02 July 2015

Maithripala as prop and pin-up

We don't know if everyone who voted for Maithripala actually believed that Parliament would be dissolved in late April, i.e. when the much talked of and now hardly ever mentioned ‘100 Days’ came to an end.  We don’t know if everyone who voted for Maithripala thought that he was capable  of or interested in seeing electoral reform through (and, the Right to Information Act, Code of Conduct for MPs and other things that would have actually meant ‘real change’).  We do know now that politicians of all hue knew that there would be elections, even if Parliament was not dissolved on the schedule printed in Maithripala’s manifesto.  

This is why we’ve seen many worthies who ridiculed Mahinda Rajapaksa for his in-your-face, laughing-at-us cut-outs shedding all embarrassment to emulate that poster boy.  Nominations have not closed.  The parties haven’t picked candidates.  But it looks like many have picked themselves as worthy of nomination and election.  

Walls, poster-free for a long time, are tasting paapppa once againAnd once again we have faces laughing at us at every turn.  Some are known names. Some have been in Parliament or have been elected to lesser office.  Some haven’t been elected but have contested often enough to enjoy some name-face recognition. Some are known in other circles.  Some are unknown.  

But known or unknown they’ll soon be fighting each other for every square inch of city space.  We are in for a lot of in-your-face stuff folks. We can be assured that from all these walls and from hoardings that look down at us there will be smiling faces, laughing at us, and even though they are stuck in the inevitable silence of two-dimensional depiction, if we look hard enough and listen carefully, we will hear them whisper, all of them whisper, ‘suckers!’  

All this, par for the course in electoral policies.  The maithreepaalanaya hasn’t succeeded in changing such things.  We are used to it. We live with it.  

What’s interesting (and funny!) is the fate of the President.  Perhaps it is to be expected for parliamentary hopefuls to piggy back on big names.  During the previous regime even politicians contesting local government bodies piggybacked on Mahinda Rajapaksa.  But what we have today is different.  It is one thing to piggyback on a man who secured some 6.2 million votes, but quite another to play on his identity-confusion.

Maithripala Sirisena, obviously, was not the darling of the SLFP towards the end of 2014.  He was the UNP’s darling.  Indeed, he himself would acknowledge that he owes the UNP much and that while he owes the party for the success of much of his long political journey, he can say with conviction that owes it nothing for the tail-end victory.  

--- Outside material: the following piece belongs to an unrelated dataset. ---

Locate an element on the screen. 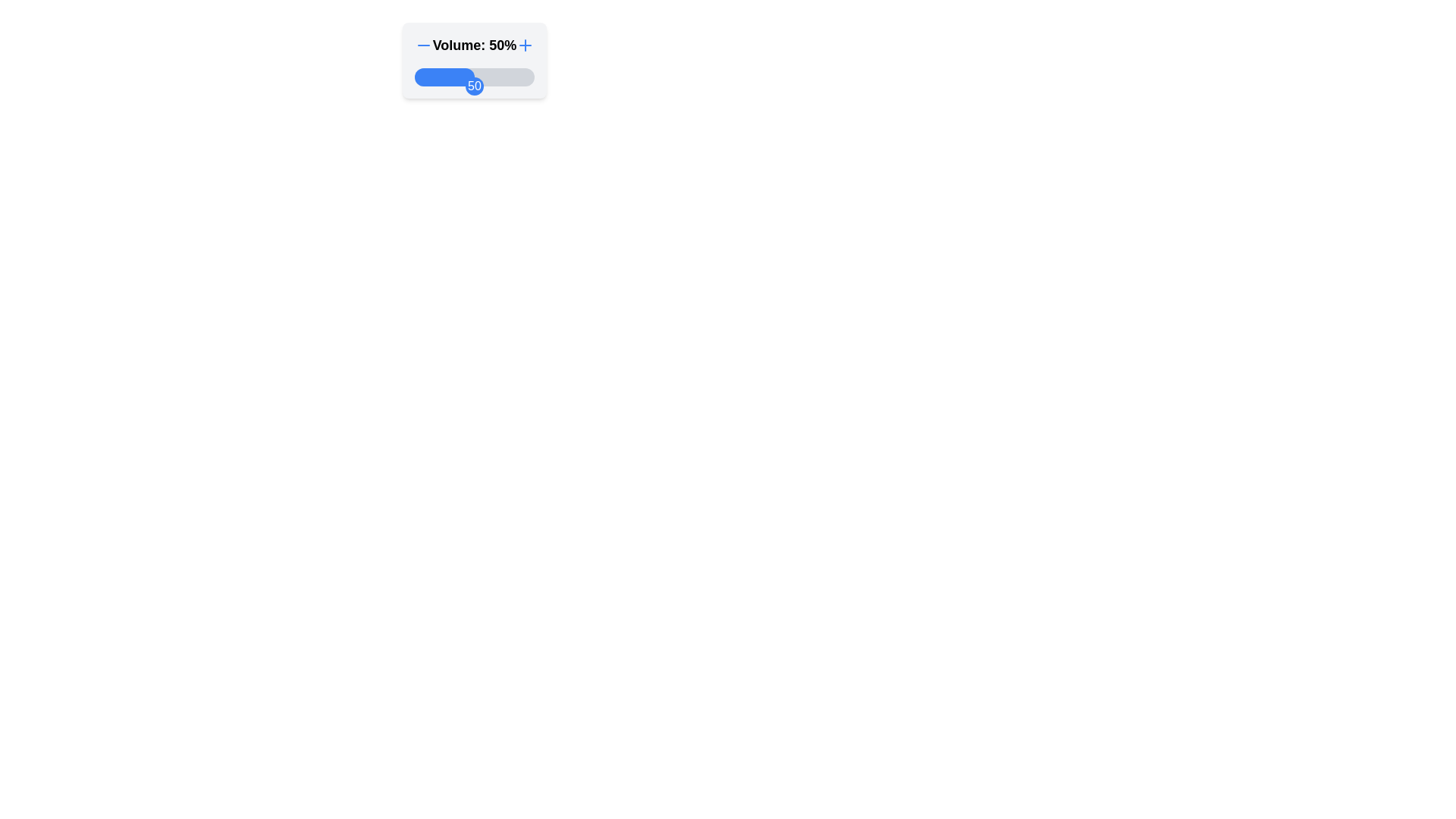 The height and width of the screenshot is (819, 1456). the slider is located at coordinates (435, 77).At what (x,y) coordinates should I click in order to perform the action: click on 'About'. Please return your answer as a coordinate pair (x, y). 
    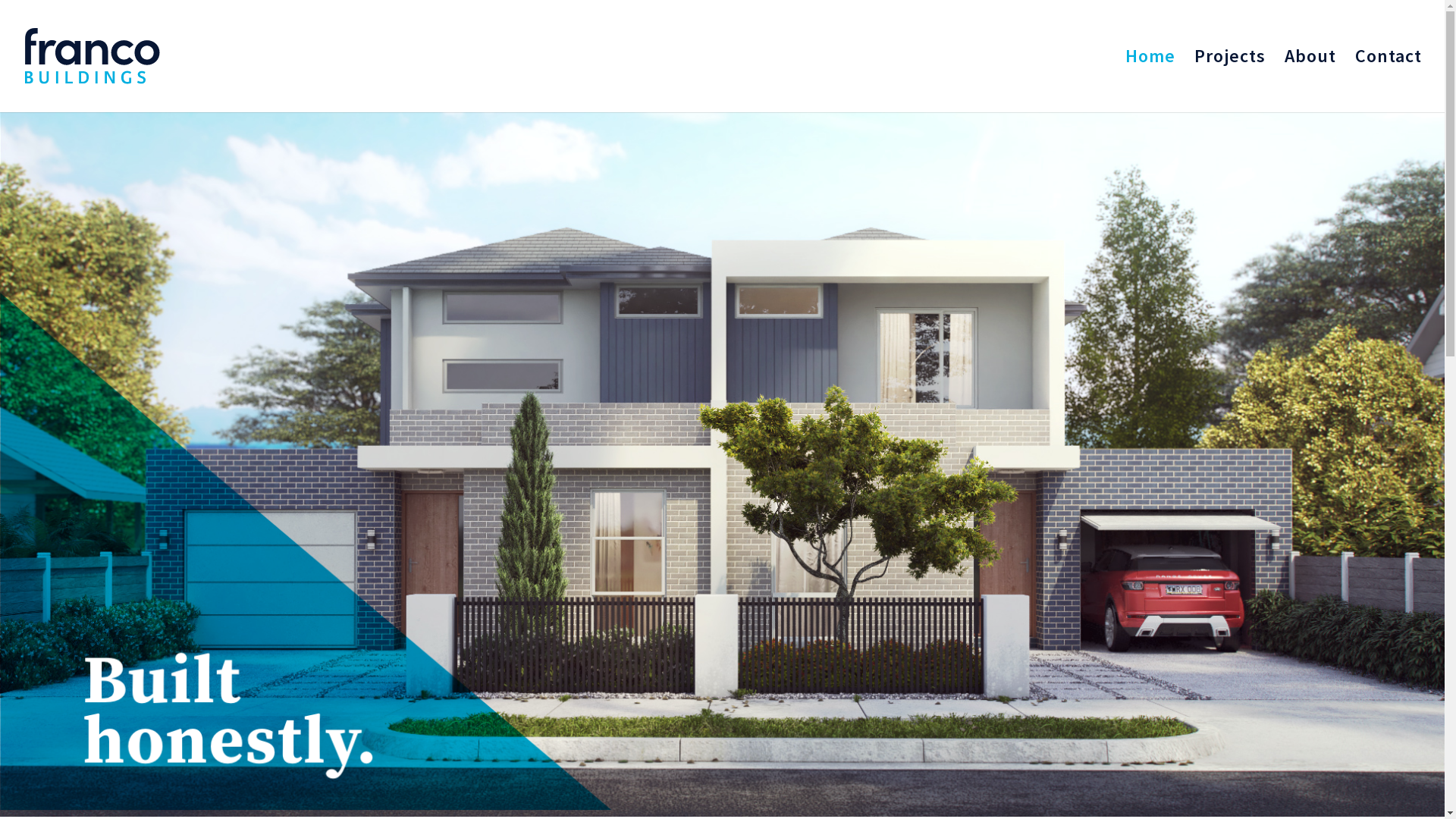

The problem is that post-January 8, 2015 he returned to the SLFP, was made leader and therefore is responsible for the political future of that party, regardless of his gratitude to Ranil Wickremesinghe and the UNP.  He is a blue-man now, even if he was multi-colored then.  This is why it is funny that Maithripala Sirisena is appearing in what are clearly election-targeted hoardings put up by UNP candidates or rather candidate wannabes.  There’s a mugshot of the man, one of Ranil Wickremesinghe and there’s Maithripala Sirisena.  All laid out upon a UNP-green backdrop.  


Yes, he is now prop.  A presidential prop, if you will.  A pin-up boy.  And his political future and place in history will be marked by whether or not he can step out of hoarding and color, refuse to be prop and pin-up, for reasons other than refusing to be in-your-face-and-laughing the way Mahinda was.